2009/08/05 | por renato | não há comentários ainda comment

Pensei em escrever este post depois de ler o artigo do Carlos Brando, no blog Nome do Jogo que acompanho, você pode conferir o artigo aqui, que é muito útil para lhe incentivar a iniciar algo que está em seus planos.

Concordo totalmente que você deve iniciar seu projeto, seja lá qual for, o mais rápido possível, mas este “mais rápido possível”, muitas vezes não quer dizer imediatamente. Cada projeto tem seu tempo, as vezes é bom esperar um pouco para conseguir o sucesso, já em outras ocasiões, o quanto antes melhor.

Então qual é o melhor momento para iniciar efetivamente o seu projeto?

Eu não faço a menor idéia. Sim, isto mesmo. Eu por exemplo já sou profissional em iniciar projetos, mas dar continuidade “ainda” não é meu forte.
Quer um exemplo? Este é o quarto blog que inicio, e já estou procrastinando com ele, já tentei desenvolver 2 produtos web e uma empresa voltada para o mercado mobile em 2005 quando morava lá no Japão, todos com vida curta.

Eu gosto de acreditar que não era hora certa, errei no tempo, mas pode ser que tenha faltado dedicação, experiência, confiança no projeto, enfim.

O ponto é:
Iniciar um projeto é relativamente fácil, agora dar continuidade nele, este sim é o desafio.

Se você sofre do mesmo problema, infelizmente não tenho a solução, se tivesse, provavelmente estaria rico, mas sei de uma coisa, a chave para tudo isso é a motivação.

Se você ainda não começou seu projeto, provavelmente lhe faltou motivação, se você largou seu projeto pela metade, provavelmente lhe faltou motivação.
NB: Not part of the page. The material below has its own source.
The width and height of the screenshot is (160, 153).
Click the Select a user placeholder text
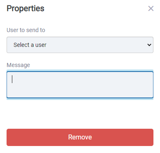pos(30,45)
A motivação funciona diferente para cada pessoa, o que me motiva pode não motivar você e vice-versa (a não ser o dinheiro que motiva a grande maioria, claro), e o pior, a motivação é dinâmica, as vezes o que lhe motiva hoje, pode deixar de motivá-lo amanhã.

Manter-se motivado não é nada fácil, mas é um ótimo caminho para o sucesso, então inicie seu projeto e encontre sua motivação todos os dias para que ele não acabe antes do tempo!